## Problem to work on
First find the line with "This screenshot has height=1127, width=1064.", then reproduce it and all following lines of the data to the end, exactly and with no pictures, adding nothing.

## Collected data
______________________________

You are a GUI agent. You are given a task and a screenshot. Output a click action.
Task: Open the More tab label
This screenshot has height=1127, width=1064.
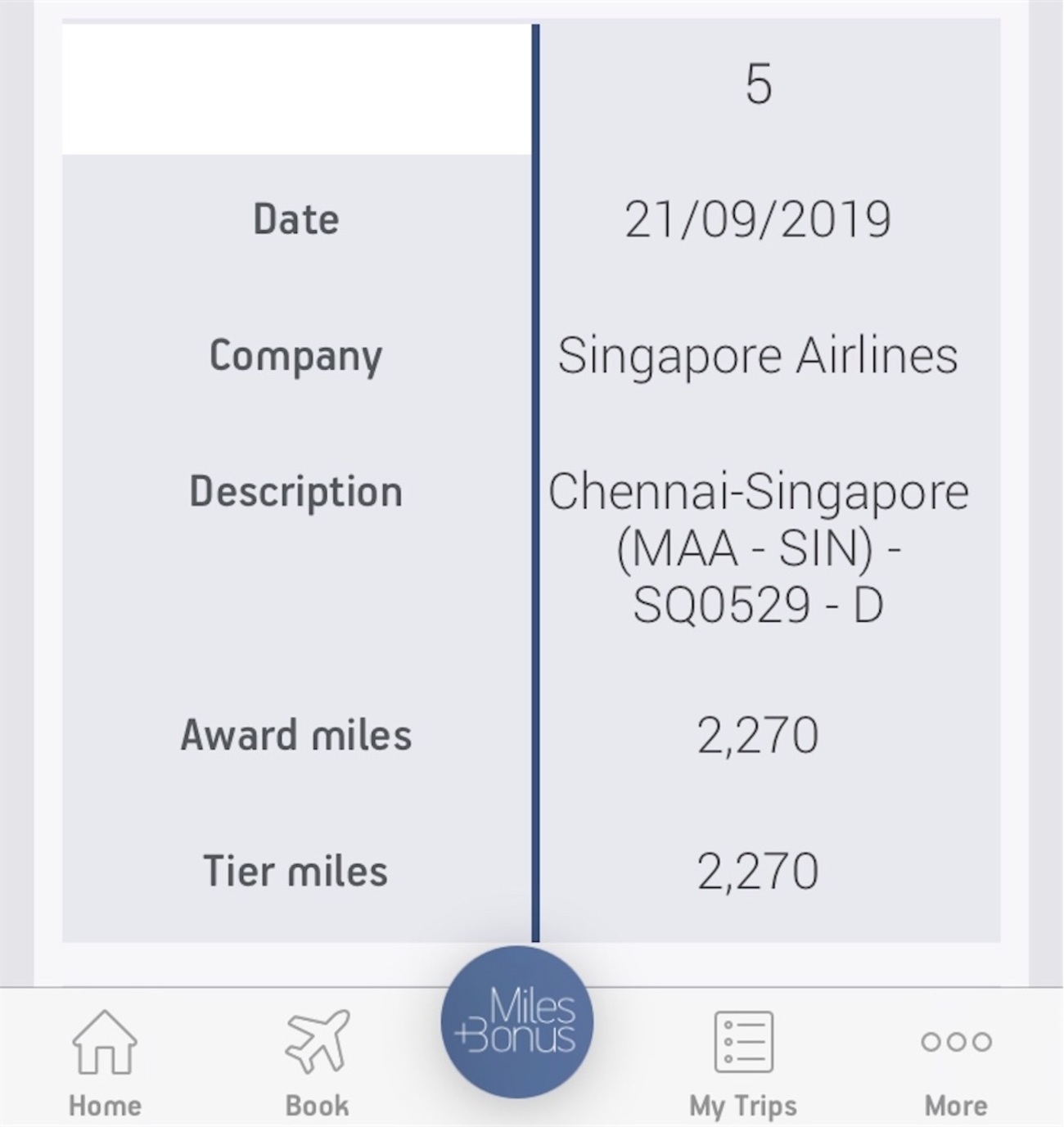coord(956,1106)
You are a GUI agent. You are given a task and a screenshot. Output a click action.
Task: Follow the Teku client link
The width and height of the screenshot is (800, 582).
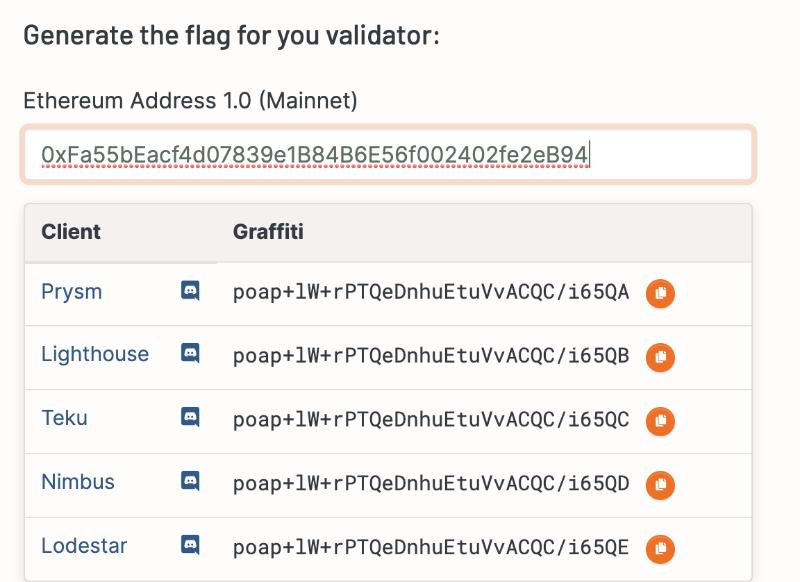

______________________________

## Completed exercise
This screenshot has height=1127, width=1064.
coord(956,1106)
You are a GUI agent. You are given a task and a screenshot. Output a click action.
Task: Follow the Teku client link
The width and height of the screenshot is (800, 582).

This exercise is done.